Key academic technique demonstrated

This essay demonstrates the technique of sustained allegorical application — taking a classical myth and methodically mapping its characters and events onto a real personal narrative. Rather than simply mentioning Icarus as a reference point, the writer revisits the myth at each major turn of the story, culminating in a reframing of Daedalus's perspective that reorients the entire essay's emotional center.

Structure breakdown

The essay opens with a retelling of the Icarus myth, then pivots into autobiographical narrative covering the narrator's upbringing, her father's frustrated ambitions, her brother's athletic rise, and his eventual rejection by college recruiters. The final section returns to the myth to pose the question the narrator has been circling all along: what does the father feel when the son falls? The structure is circular, beginning and ending with Daedalus.

The Myth of Icarus and Daedalus

You all know the story of Icarus and Daedalus. Crazy King Minos keeps Daedalus, the builder of the great labyrinth, trapped on the island of Crete. Along with his son Icarus, Daedalus waits, plotting and praying for release, until the great builder who confined the Minotaur gets a grand and awe-inspiring idea: I'll build wings of wax and bird feathers, and my son and I can fly free. The father and son collect feathers for years — who knows how long — and finally, aloft they go. "Don't fly too close to the sun, my boy," says the builder. But the boy gets drunk on freedom, gains in confidence, and dancing with the sight of birds in the sky, he grows entranced by the light. The carefully constructed wings melt, burning away the wax and dead feathers, and the boy plummets to the ocean. Living on an island and dreaming of flight, Icarus never learned to swim, and he dies, choking on the salt water of the sea.

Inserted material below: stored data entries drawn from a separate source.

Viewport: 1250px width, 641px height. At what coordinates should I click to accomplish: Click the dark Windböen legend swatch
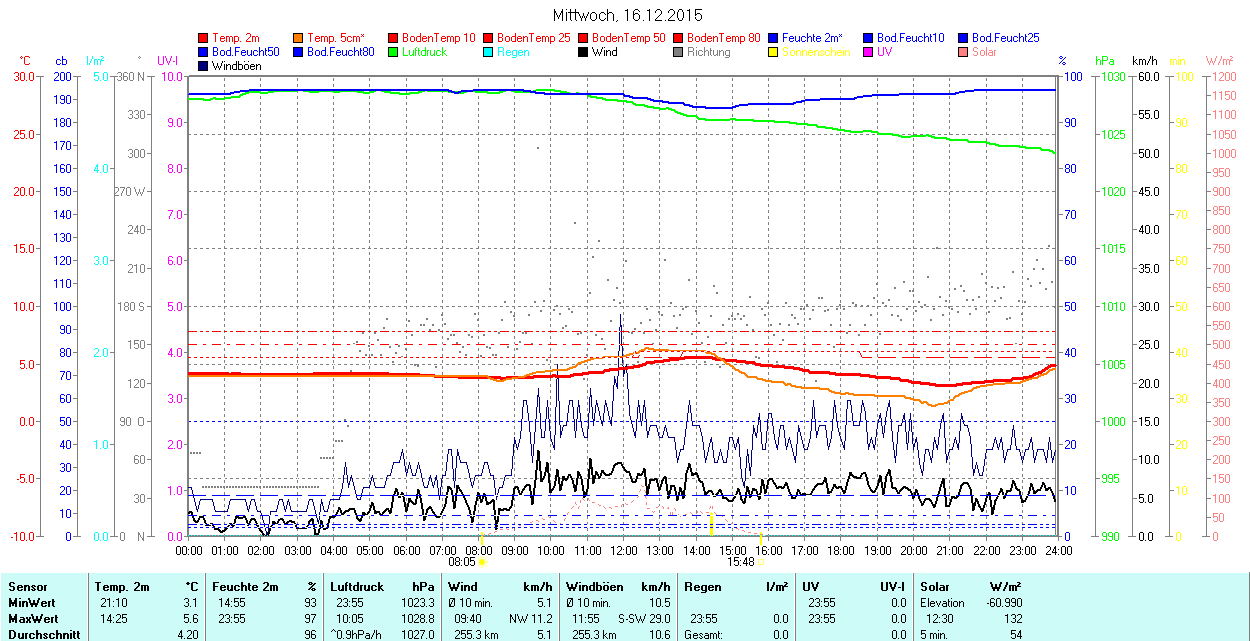click(x=204, y=66)
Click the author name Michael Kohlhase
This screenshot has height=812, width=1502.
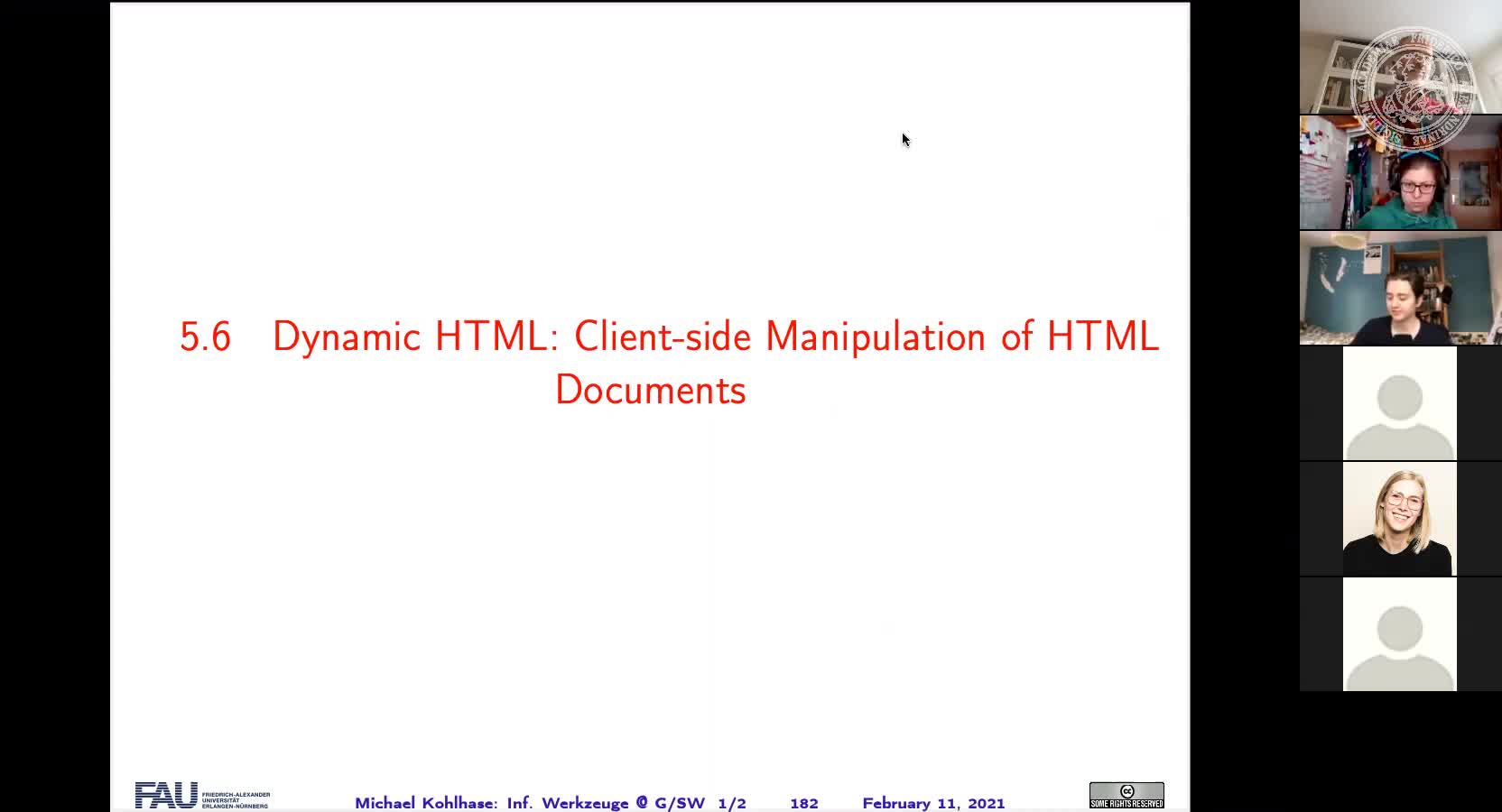point(424,803)
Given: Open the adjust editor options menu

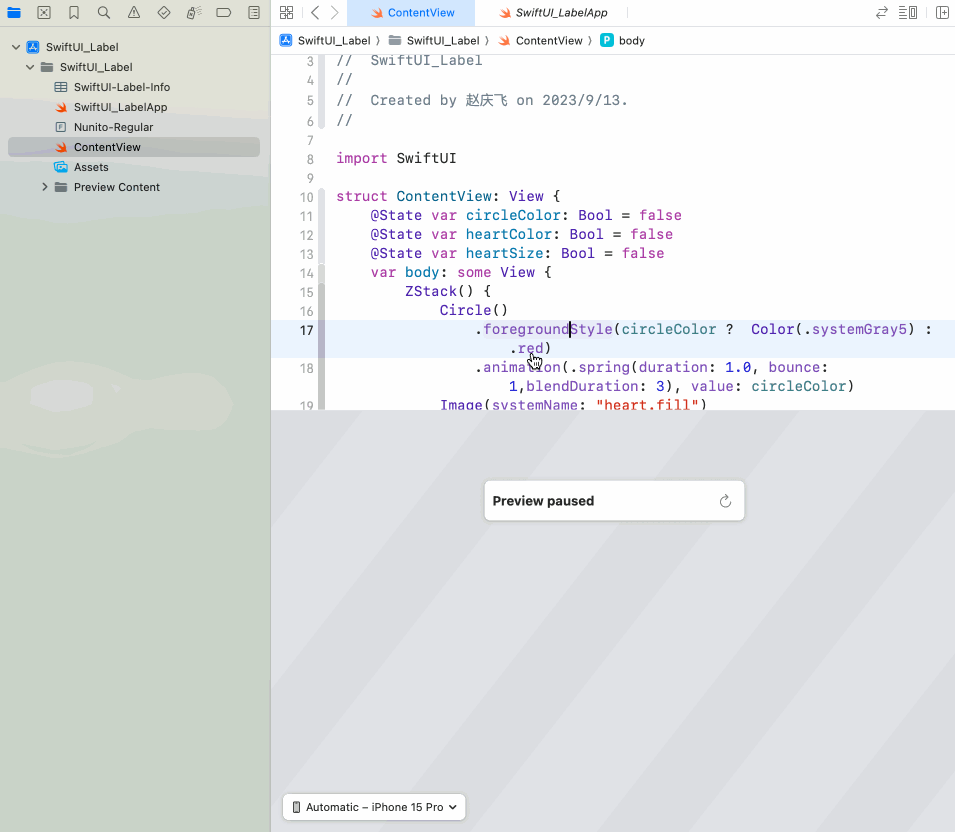Looking at the screenshot, I should [x=908, y=13].
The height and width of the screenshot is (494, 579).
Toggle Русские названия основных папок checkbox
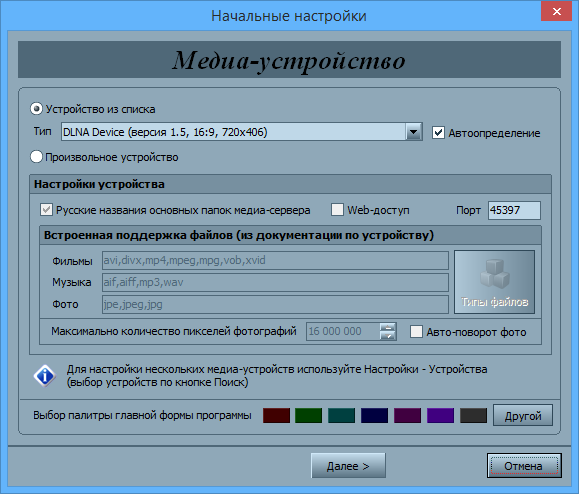tap(46, 210)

The moral, as you know, is this: fly too close to the sun, dream too big, and you'll get burned. I remember reading about the boy who made wings out of wax and feathers with his father when I was a little girl, ruining my eyes with reading by my Barbie bedroom light. I loved the picture of the boy and his father flying in my book. I loved reading about how the sun burned the wax and Icarus plummeted to the ground, a bird only briefly. I always liked reading books like that — mythology and stories of knights in shining armor saving damsels in distress, fairy tales.

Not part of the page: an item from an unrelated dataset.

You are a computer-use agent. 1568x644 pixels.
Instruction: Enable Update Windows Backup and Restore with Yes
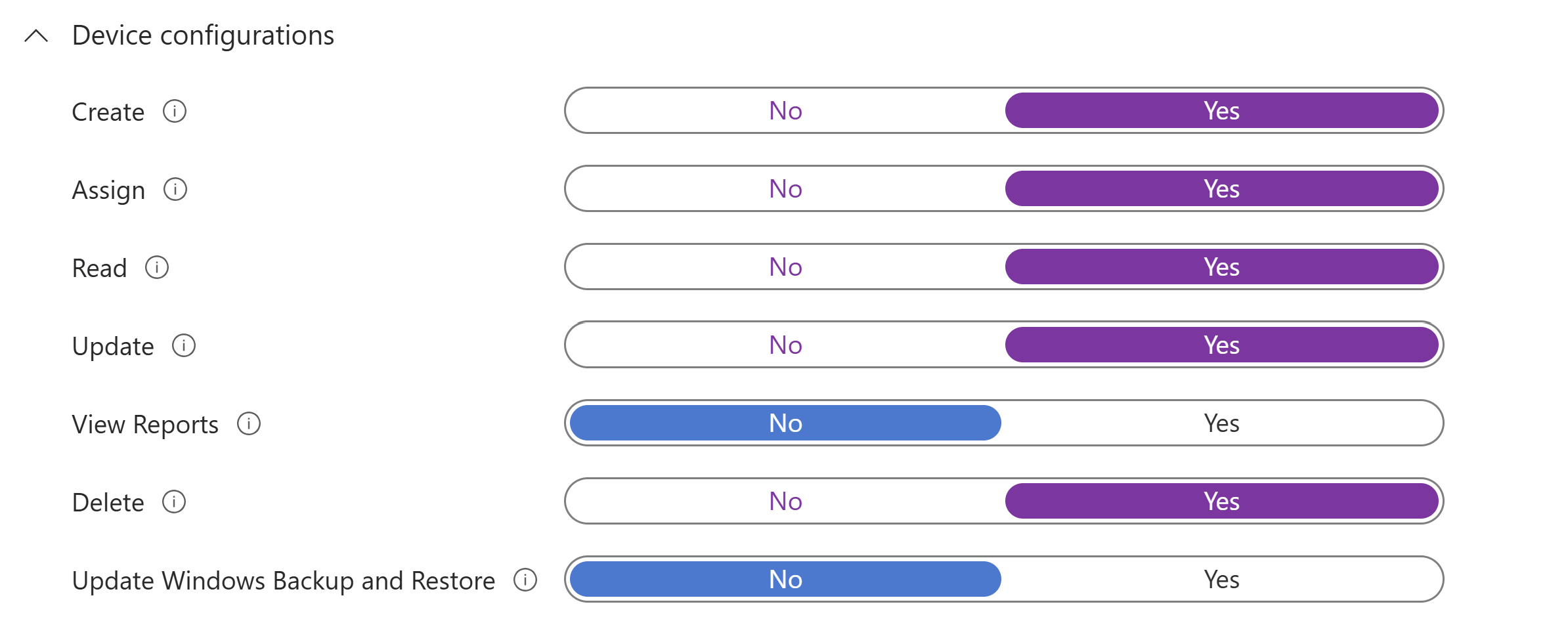[1221, 579]
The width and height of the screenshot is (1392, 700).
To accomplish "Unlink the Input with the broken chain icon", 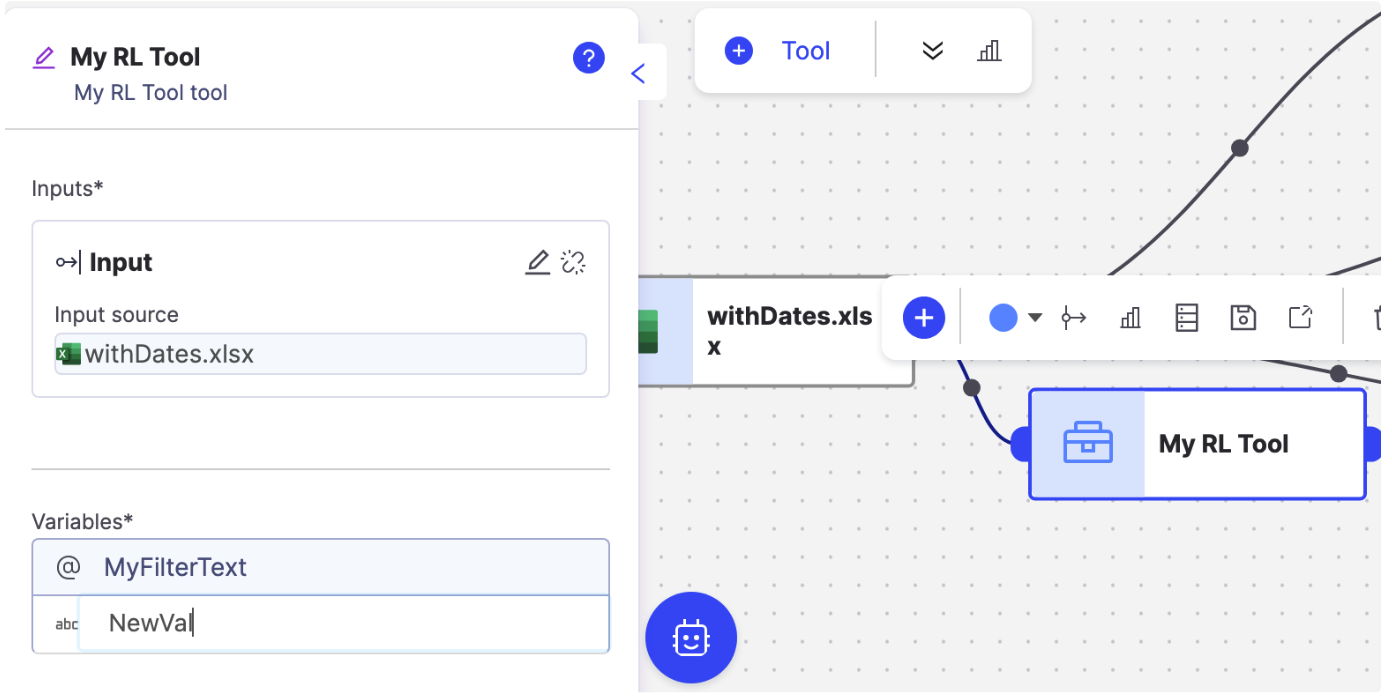I will 573,262.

False flight. Dead flight. Man-made flight and pretend wings.

My father always said I'd never get rich with an English degree, and he was right. But I loved living in my head because it was easier than thinking too much about the environment where I grew up. Dead-end suburban land, my dad called it.

The thing you have to understand about my family is that my father is a gym teacher at a suburban high school. He played football in college, but he was a small man then and never made the pros. He is still short but weighs more than he did back then, though he is still in good shape — better than the gym teacher at my own high school, I can tell you. My dad can play any sport, or at least any sport that counts, which means baseball, football, hockey, and basketball — that's it. My brother can play them all, and he grew up with a football in hand. You can look through the family album and find a picture of him sleeping in his crib with the Nerf football my father gave him as his first birthday present right beside his tiny hand.

Growing Up in a House Built Around Strength

Then come the pictures of my brother growing up — toddling around, dressed in a little football helmet for Halloween, his hands buried in his treat bag. "Oh, he's a growing boy," my mother said. My brother was always the kid who would grab for the second potato, two cheeseburgers when we went through the lunch line, until he decided his body was a temple to football. It really didn't matter what he ate; he seemed to convert it all into muscle, and my father was proud. "He's filling out nicely," he'd say.

When other parents complained that my brother was too rough at recess during elementary school, my father would say those other kids were weak. My father was very big on us being strong. We'd never take normal vacations to Disney World or Europe like other families. Instead, we'd go skiing in the iciest of weather, or camping out in stickiness and heat. When I asked my mom why we couldn't see Cinderella's castle, or Buckingham Palace, or the Coliseum in Rome like my friends, she said we didn't have the money. But I wasn't entirely sure about that. I knew my father was toughening my brother and me. No wimps allowed in the house. I learned how to kayak and how to start a fire with nothing but sunlight, and my brother and I were lean and strong and brown, with rippling muscles like Thoroughbreds.

It is true that my father didn't make much money as a gym teacher, though it was a steady job. He painted houses during the summer for extra cash, and my mother worked part-time as a dentist's assistant. But our house always looked perfect. He was a great builder and very handy — he could refinish cabinets and change the oil in the family car. "Why pay someone to do a half-bad job when you can do a good one yourself?" he'd ask. He built us a treehouse, a basketball court in the front yard, and my brother was always playing street hockey in front of our home. "Car!" he'd shout, and the kids would part like Moses parting the Red Sea.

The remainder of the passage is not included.